3 pensieri su “Intelletto duro, cuore dolce.

  1. ciao, forse non ho capito bene, ma il problema sarebbe che le polizze assicurative coprono farmaci e interventi abortivi? non vedo in cosa consista la limitazione della libertà individuale, è sufficiente non servirsene…

    Pubblicato da eliana | 9 marzo 2012, 15:49
    • Criptico l’articolo per chi non conosce a fondo la vicenda. Questa è la critica che ho ricevuto da alcuni amici. Grazie allora Eliana che mi permetti questa precisazione sintetica: allo stato attuale delle cose, il regolamento del dipartimento della Salute obbliga tutti gli istituti (tra cui ospedali, scuole ed enti religiosi) a pagare non solo per la contraccezione ma anche per l’aborto.
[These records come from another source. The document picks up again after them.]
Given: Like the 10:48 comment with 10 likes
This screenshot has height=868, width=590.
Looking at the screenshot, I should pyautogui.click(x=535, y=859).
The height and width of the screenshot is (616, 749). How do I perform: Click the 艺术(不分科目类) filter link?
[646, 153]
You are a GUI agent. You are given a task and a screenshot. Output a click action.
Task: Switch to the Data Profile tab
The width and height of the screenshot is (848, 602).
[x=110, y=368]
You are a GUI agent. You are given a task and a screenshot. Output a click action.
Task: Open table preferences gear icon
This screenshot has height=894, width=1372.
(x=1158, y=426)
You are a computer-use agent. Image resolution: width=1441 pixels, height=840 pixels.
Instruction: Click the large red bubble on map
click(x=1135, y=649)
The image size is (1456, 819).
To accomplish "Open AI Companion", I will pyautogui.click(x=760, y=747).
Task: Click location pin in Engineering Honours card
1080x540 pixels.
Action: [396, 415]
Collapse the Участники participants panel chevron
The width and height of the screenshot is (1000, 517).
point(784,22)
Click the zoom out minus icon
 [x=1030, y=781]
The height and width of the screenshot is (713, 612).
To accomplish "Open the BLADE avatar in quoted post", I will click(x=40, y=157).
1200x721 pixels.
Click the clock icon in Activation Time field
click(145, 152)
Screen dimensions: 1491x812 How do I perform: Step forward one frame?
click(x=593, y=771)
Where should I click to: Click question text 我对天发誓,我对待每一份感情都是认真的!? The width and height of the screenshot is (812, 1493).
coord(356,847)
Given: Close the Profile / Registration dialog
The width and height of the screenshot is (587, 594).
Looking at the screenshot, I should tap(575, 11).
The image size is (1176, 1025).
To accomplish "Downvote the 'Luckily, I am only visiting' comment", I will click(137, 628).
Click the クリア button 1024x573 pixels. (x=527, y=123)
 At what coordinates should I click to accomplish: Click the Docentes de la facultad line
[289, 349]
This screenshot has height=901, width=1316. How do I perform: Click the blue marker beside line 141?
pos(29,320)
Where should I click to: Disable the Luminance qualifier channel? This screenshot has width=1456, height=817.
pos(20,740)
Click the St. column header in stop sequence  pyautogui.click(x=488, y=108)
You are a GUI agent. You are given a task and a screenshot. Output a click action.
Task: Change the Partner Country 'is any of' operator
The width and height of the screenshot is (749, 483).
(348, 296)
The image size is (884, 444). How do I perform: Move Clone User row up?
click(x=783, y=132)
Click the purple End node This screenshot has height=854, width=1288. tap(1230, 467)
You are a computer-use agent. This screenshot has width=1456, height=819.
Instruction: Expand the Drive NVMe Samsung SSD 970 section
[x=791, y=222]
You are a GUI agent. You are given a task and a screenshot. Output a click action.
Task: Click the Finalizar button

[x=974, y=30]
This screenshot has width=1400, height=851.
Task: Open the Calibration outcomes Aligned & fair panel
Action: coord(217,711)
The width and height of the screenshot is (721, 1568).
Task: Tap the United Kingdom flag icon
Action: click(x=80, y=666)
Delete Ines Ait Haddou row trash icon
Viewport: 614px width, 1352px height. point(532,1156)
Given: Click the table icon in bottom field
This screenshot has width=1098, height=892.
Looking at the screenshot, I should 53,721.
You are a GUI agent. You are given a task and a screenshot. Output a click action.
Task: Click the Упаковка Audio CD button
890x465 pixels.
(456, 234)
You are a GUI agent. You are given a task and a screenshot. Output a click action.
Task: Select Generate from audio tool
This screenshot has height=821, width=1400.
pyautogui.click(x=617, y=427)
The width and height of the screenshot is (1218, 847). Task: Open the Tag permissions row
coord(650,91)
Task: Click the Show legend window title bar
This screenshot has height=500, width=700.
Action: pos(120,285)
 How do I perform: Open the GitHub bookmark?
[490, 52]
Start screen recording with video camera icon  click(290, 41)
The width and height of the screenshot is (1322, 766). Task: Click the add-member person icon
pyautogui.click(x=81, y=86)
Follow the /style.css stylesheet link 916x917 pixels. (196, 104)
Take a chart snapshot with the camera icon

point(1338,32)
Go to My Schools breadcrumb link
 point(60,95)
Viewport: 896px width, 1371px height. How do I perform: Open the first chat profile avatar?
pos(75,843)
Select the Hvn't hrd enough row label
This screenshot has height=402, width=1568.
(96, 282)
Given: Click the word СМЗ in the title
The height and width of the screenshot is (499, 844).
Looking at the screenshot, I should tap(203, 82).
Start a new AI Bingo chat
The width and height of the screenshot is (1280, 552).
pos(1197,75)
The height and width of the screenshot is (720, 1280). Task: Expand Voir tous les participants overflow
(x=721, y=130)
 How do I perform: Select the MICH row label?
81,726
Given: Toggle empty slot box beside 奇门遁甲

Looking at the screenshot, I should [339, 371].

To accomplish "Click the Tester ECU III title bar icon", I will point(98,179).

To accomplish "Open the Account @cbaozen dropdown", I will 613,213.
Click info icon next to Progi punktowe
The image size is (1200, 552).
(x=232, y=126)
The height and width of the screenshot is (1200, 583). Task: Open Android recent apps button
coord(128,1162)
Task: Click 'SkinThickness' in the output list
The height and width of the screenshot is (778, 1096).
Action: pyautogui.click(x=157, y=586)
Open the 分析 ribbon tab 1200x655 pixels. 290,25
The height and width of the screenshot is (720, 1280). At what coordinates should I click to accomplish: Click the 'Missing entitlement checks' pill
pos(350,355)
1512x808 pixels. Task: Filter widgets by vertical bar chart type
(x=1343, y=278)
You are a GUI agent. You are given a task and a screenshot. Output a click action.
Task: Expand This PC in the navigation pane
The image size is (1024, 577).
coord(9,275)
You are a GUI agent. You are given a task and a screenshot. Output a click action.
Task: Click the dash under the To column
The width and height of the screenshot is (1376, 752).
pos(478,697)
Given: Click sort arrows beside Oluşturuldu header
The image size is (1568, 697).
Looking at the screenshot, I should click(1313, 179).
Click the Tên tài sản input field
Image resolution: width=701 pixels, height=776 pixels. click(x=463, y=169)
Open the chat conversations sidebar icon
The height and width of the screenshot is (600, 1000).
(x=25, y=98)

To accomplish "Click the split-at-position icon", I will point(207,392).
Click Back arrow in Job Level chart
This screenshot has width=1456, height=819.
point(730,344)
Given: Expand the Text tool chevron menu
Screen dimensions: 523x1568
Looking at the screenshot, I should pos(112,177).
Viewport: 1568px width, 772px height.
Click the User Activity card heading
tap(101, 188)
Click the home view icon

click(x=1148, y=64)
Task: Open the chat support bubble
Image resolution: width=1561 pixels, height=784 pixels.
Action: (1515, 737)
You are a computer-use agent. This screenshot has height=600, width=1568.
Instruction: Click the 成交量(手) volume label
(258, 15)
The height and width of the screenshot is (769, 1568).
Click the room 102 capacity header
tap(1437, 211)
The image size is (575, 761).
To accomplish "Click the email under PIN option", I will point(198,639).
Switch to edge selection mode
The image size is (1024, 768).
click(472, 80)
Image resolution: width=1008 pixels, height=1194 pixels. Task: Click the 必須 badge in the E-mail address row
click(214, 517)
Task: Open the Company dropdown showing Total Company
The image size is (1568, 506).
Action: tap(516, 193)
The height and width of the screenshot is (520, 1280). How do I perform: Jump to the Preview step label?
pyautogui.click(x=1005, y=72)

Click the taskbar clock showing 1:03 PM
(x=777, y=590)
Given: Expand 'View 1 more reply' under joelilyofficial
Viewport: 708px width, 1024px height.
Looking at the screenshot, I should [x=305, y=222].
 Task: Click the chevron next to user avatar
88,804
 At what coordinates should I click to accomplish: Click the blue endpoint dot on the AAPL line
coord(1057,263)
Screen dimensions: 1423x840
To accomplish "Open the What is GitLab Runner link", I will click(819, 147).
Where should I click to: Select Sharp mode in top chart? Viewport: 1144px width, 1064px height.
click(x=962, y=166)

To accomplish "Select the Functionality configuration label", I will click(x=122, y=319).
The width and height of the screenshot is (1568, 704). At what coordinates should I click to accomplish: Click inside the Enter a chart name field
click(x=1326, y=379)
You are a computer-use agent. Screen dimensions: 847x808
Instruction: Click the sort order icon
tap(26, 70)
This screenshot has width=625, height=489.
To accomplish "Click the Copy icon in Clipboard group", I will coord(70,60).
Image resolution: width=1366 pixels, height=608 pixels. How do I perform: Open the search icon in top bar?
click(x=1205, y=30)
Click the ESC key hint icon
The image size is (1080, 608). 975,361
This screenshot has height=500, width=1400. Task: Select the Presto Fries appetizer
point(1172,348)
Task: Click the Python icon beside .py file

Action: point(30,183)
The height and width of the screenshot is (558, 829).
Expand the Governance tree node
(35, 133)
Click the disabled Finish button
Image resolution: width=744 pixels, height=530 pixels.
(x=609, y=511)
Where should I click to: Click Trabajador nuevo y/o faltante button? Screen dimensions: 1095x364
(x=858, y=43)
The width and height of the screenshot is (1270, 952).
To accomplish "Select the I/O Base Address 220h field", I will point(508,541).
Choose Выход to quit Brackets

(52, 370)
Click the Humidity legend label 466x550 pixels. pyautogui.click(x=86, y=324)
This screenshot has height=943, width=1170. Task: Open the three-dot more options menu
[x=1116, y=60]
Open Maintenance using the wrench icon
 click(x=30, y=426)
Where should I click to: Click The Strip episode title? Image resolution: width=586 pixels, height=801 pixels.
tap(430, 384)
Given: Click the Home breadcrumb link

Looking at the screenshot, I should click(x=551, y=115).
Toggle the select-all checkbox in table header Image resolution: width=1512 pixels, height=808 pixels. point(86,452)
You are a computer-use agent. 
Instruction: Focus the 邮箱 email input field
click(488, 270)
La controproposta (da qui la quaestio dell’obiezione sottolineato nell’articolo), avanzata da chi ritiene di tradire la propria coscienza assicurando aborto e contraccezione ai propri dipendenti, non richiede di bandirli e vietarli alle donne americane, che ne hanno già ampio accesso, bensì di non contribuire con i propri soldi a fornire loro tali “servizi”. In poche parole si chiede solo che valga il diritto all’obiezione di coscienza, che esiste da quando gli Stati Uniti sono nati e che discende da quello della libertà religiosa, garantita dal Primo emendamento della Costituzione americana, da cui discende pure tutto l’assetto statale americano: «Il Congresso – recita l’emendamento – non può promulgare leggi che interferiscano con la religione o con l’esercizio di questa». È forse un po’ più chiara adesso la posta in gioco, no?

      Pubblicato da Stefano Novati | 9 marzo 2012, 16:08
  2. Ma guarda, che ne abbiano ampio accesso è una affermazione che andrebbe valutata: anche in Italia c’è una legge che disciplina l’interruzione di gravidanza, ma i dati sull’obiezione di coscienza negli ospedali lombardi indicano che nella pratica non è poi così facile accedere a questo genere di prestazioni sanitarie.
    Sì, il gioco è molto sottile….non vietare, ma non contribuire a facilitare. Sarebbe un po’ come se ognuno di noi potesse decidere per cosa pagare le tasse…Quanto a monte può arrivare l’obiezione di coscienza?